» TEXT SECTION:
Victims’ Rights

Crime in Idaho touches all. When one person hurts, we all, as a state, suffer. It is the job of the criminal justice system to protect, support, and serve our communities. Most citizens do not learn about the criminal justice system until they become victims of crime–the worst possible time to try to understand the complex roles and responsibilities of each of the “players” in the system.

The public has gained a better understanding of the impact of crime on victims. As a result of assertive advocacy, crime victims have gained many rights within our criminal justice system. As a crime victim, this web page will help you to learn about your rights.

Constitutional Amendment Passes

In 1994, Idaho voters added Rights for Crime Victims to the Idaho Constitution. Idaho law also provides victims certain rights.

Which Criminal Offenses Equip Victims with Rights?

Any charged felony or misdemeanor involving physical injury or threat of physical injury, sexual assault offenses, and juvenile offenses involving acts that would be considered felonies if committed by adults.

» INFORMATION SUPPLIED:
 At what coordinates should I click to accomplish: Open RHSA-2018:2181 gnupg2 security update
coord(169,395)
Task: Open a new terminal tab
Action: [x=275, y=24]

» DIRECTIONS:
1 > Copy the victims' rights text starting at "Constitutional Amendment Passes" and ending at "Victims with Rights?", substituting "residents" for "voters".
2 > Resume the victims' rights text from the point at which it stops.
The material bears no relation to the text on victims' rights.

» RESULTS FOR EACH TASK:
1 >
Constitutional Amendment Passes

In 1994, Idaho residents added Rights for Crime Victims to the Idaho Constitution. Idaho law also provides victims certain rights.

Which Criminal Offenses Equip Victims with Rights?

2 >
Who is a Victim of Crime?

Any individual who suffers direct or threatened physical, financial, or emotional harm as a result of a crime or juvenile offense. Rights apply to the immediate families of homicide victims or victims that are unable to exercise these rights, such as children. The court may designate someone from the family to exercise these rights.

When do Victims’ Rights Begin?

When a criminal complaint or juvenile petition is filed by the prosecuting attorney. This is when a case is filed with the court (charged), NOT when a statement is given to the officer. To exercise your rights as a victim, you must make a written request to the District Court on a form provided by the prosecuting attorney.

Who is the Prosecuting Attorney?

The elected or appointed official who represents the interests of the people of the State of Idaho for the county or city where they work. Under Idaho’s Constitution, they must choose which cases to prosecute or charge.

What are Some of My Rights?

The law provides that crime victims shall be

  • treated fairly–treated with fairness, respect, dignity, and privacy throughout the criminal justice process.
  • involved in court–allowed to attend all court proceedings in the case (you are responsible for your own expenses).
  • considered concerning timeliness–entitled to a timely disposition of the case.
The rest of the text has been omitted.